Review of state and territory legislation

Proposal 10–1 State and territory governments should review laws that deal with decision-making by people who need decision-making support to ensure they are consistent with the National Decision-Making Principles and the Commonwealth decision-making model. In conducting such a review, regard should also be given to:

(a) interaction with any supporter and representative schemes under Commonwealth legislation;

(b) consistency between jurisdictions, including in terminology;

(c) maximising cross-jurisdictional recognition of arrangements; and

(d) mechanisms for consistent and national data collection.

Any review should include, but not be limited to, laws with respect to guardianship and administration; informed consent to medical treatment; and mental health; and disability services.

10.5 The practical outcomes of the ALRC’s Inquiry will depend, in significant part, on whether it serves as a catalyst for review of state and territory laws. This is mainly because guardianship and administration laws are state and territory based, and remain the primary mechanism in which others are vested with power to make decisions on behalf of people who need decision-making support.[1]

10.6 Further, many Commonwealth agencies and Commonwealth funded services, such as aged care service providers, rely on state and territory appointed substitute decision-makers in managing their relationships with individuals. In some areas—such as disability services under the National Disability Insurance Scheme (NDIS)—while states and territories will continue to play the major role in providing or overseeing the provision of services, ‘federal authorities … will likely exercise more direct federal regulation of, and prescription of, the way states and territories administer disability funding’.[2] Such federal regulation might include encouraging supported decision-making.

10.7 As discussed in Chapter 3, the proposed National Decision-Making Principles and associated Guidelines are intended to be consistent with the terms of art 12 of the CRPD. By reviewing guardianship and other laws in the light of the proposal, states and territories will advance fuller implementation of the CRPD in Australia.

10.8 This is important as, under international law, parties to treaties undertake to ensure that the terms of the treaty are applied in all parts of federal states. This is a requirement of the Vienna Convention on the Law of Treaties, to which Australia is a party,[3] and is an obligation required expressly by art 4(5) of the CRPD.[4]

10.9 In the Australian context, although it is the Australian Government that entered into the CRPD, the provisions of the Convention are binding not only upon the Australian Government, but also upon each state and territory government.[5]

10.10 The proposal indicates to states and territories that, in light of the ALRC’s approach and its application in areas of Commonwealth law, similar state and territory laws also should be reviewed.

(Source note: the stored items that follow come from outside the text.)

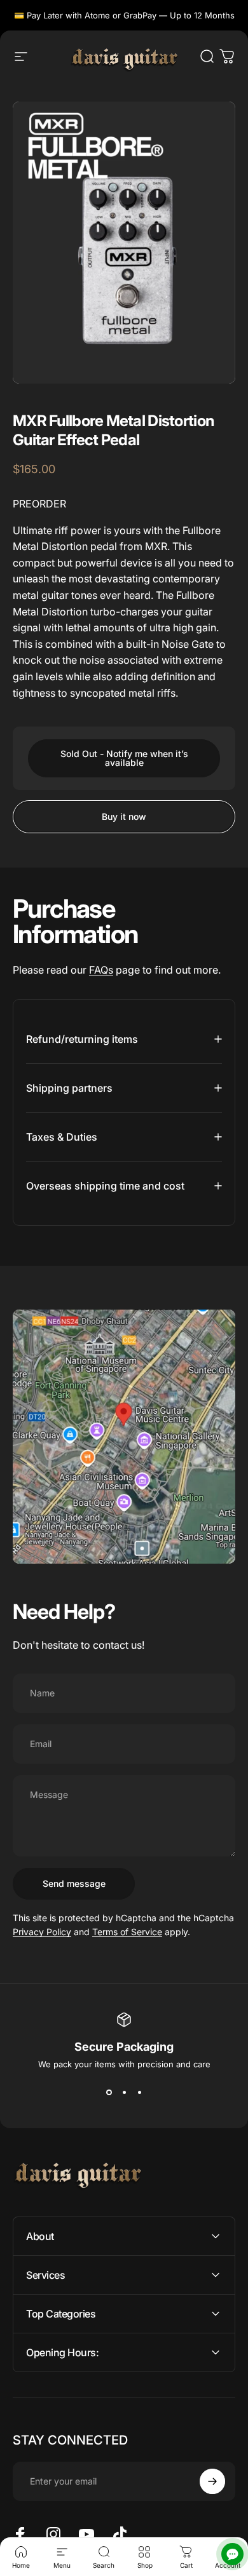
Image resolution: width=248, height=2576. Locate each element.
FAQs (101, 969)
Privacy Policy (42, 1931)
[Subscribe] (212, 2481)
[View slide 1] (108, 2092)
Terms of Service (127, 1931)
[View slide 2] (124, 2092)
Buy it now (124, 816)
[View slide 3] (139, 2092)
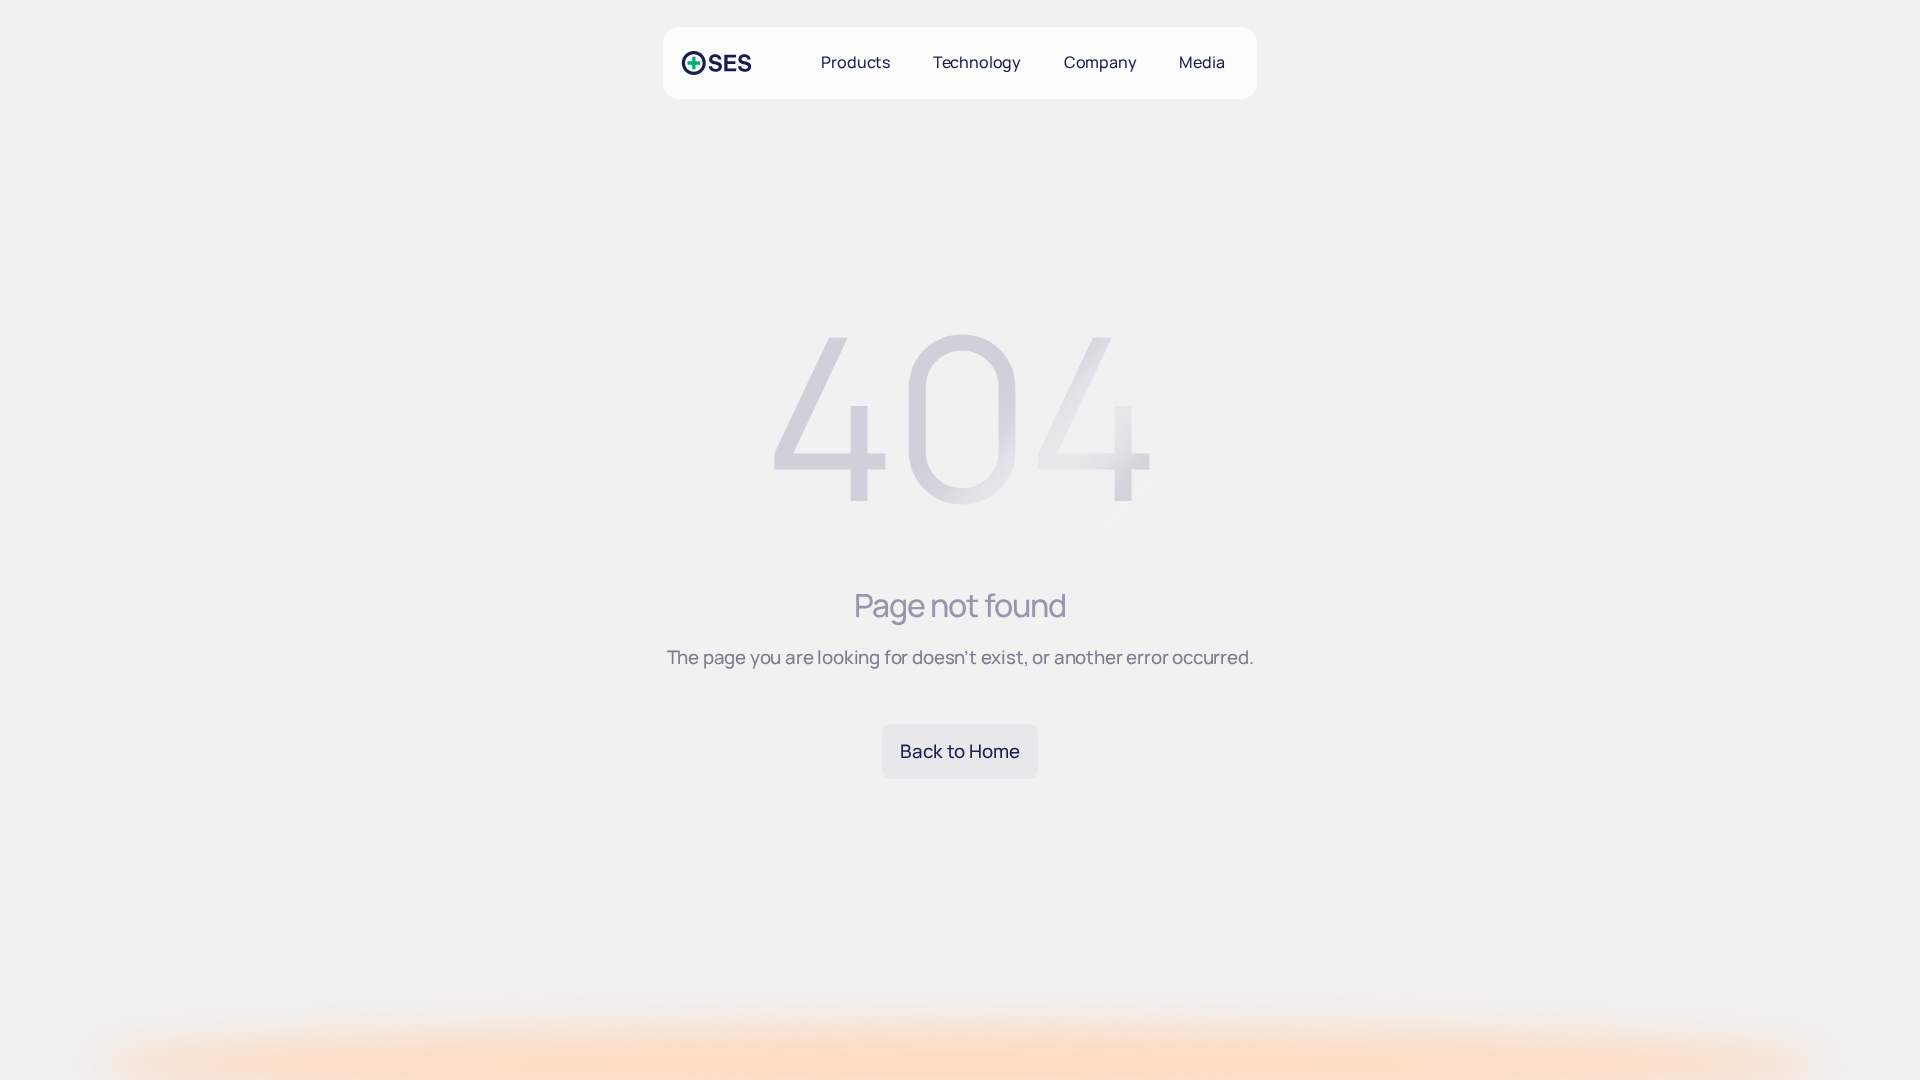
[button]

10.11 The intention is that states and territories would examine relevant legislation to see how the approaches represented by the National Decision-Making Principles and associated guidelines might be incorporated—most fundamentally by facilitating a shift from substitute to supported decision-making.

10.12 This would involve review of legislation that deals with decision-making by people who require decision-making support to ensure, among other things, that:

  • legislative tests of decision-making capacity do not provide that people are assumed to lack capability on the basis of having a disability, and that ability is assessed by reference to the decision to be made and the available supports;

  • supported decision-making is facilitated by appropriate legislative recognition of supporters;

  • laws providing for the appointment of representative decision-makers do so only as a last resort and not as a substitute for appropriate support;

  • laws providing for the appointment of representative decision-makers provide for appointments that are limited in scope, proportionate, and apply for the minimum time; and

  • laws providing for supported and representative decision-making ensure that a person’s ‘will, preferences and rights’ are respected—including by imposing appropriate duties on supporters and representative decision-makers.

10.13 To some extent, states and territories have already commenced this process—at least with regard to guardianship, the legislative area of most obvious relevance. For example:

  • the Victorian Law Reform Commission (VLRC), in its review of the Guardianship and Administration Act 1986 (Vic), was asked to have regard to ‘the principle of respect for the inherent dignity, individual autonomy including the freedom to make one’s own choices, and independence of persons, and the other General Principles and provisions’ of the CRPD;[6] and

  • the Queensland Law Reform Commission has recommended that the General Principles in the Guardianship and Administration Act 2000 (Qld) be amended to ‘reflect more closely the relevant articles’ of the CRPD.[7]

10.14 The Law Council of Australia suggested that

a co-operative approach with States and Territories, in the form of mirror legislation or for the State and Territories to adopt model Commonwealth legislation, is the most practical way to achieve consistency across jurisdictions.[8]

10.15 The NSW Public Guardian submitted that ‘[a] uniform approach should fit with the Nation Disability Insurance Scheme’.[9]

10.16 A more comprehensive national review process might be coordinated through the Council of Australian Governments (COAG) or its ministerial councils, such as the Disability Reform Council, Law Crime and Community Safety Council or Health Council, in consultation with peak bodies such as the Australian Guardianship and Administration Council. The ALRC would be interested in comment on the best way to ensure that the agenda suggested by its proposals is advanced nationally.